La Comisión de Presupuesto de la Asamblea Nacional aprobó cinco traslados de partidas al Ministerio de Gobierno que suman $53 millones.
El aval se dio en una sesión que la comisión celebró este jueves 20 de agosto, en la que Dinoska Montalvo, titular de la cartera, sustentó las cifras.
Así se distribuirá el dinero
$1.1 millones se usarán para saldar deudas con Cable & Wireless por el servicio de cámaras de vigilancia y monitoreo del complejo carcelario que integran La Joya, La Mega Joya y La Joyita, cárceles donde existen 16 mil presos.
$5.4 millones se usarán para pagar cuentas pendientes producto de la construcción del nuevo Centro Femenino de Rehabilitación La Esmeralda, ubicado en el corregimiento Las Garzas, distrito de Panamá, cuya empresa contratista es Ingeniera Hos S.A.

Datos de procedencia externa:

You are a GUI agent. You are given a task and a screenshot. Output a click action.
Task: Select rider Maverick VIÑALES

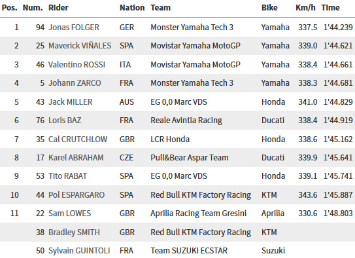(80, 46)
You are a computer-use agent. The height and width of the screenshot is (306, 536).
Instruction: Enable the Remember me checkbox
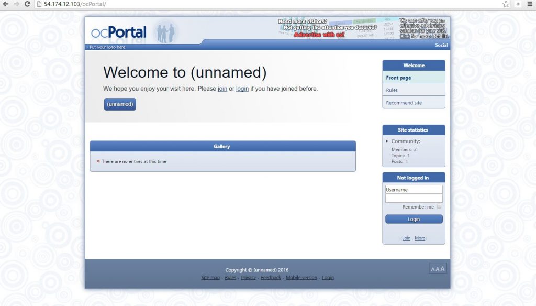coord(439,206)
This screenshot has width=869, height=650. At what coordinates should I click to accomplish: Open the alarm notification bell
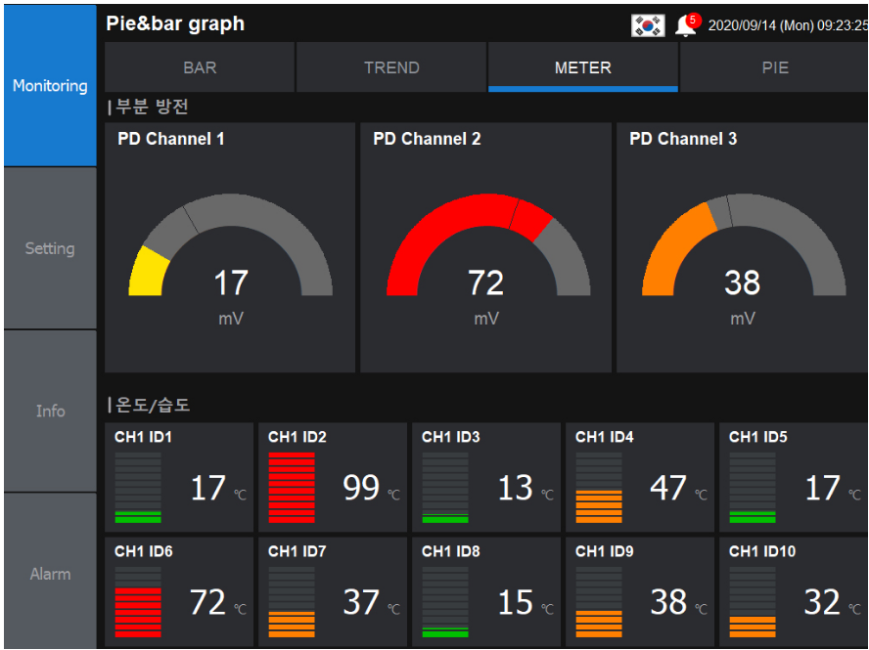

Otros $5.7 millones se destinarán a pagar pasivos laborales de exfuncionarios, mientras que $725,815 se invertirán en la ampliación de un centro educativo en Llano Ñopo en la comarca Ngäbe-Buglé.
La comida de los reclusos
El rubro más grande, $40.1 millones, se usarán en pagos a la empresa que provee alimentos (desayuno, almuerzo y cena) para los reclusos de los centros penitenciarios de Colón y Panamá.
La empresa que tiene el contrato para suministrar comidas en las cárceles es el Consorcio Alimentando Panamá, S.A., que presta este servicio desde el 2012 y suministra alimentos a casi el 80% de la población penitenciaria.
En enero de este año se le adjudicó un nuevo contrato por otros seis años, por un monto de $209.6 millones.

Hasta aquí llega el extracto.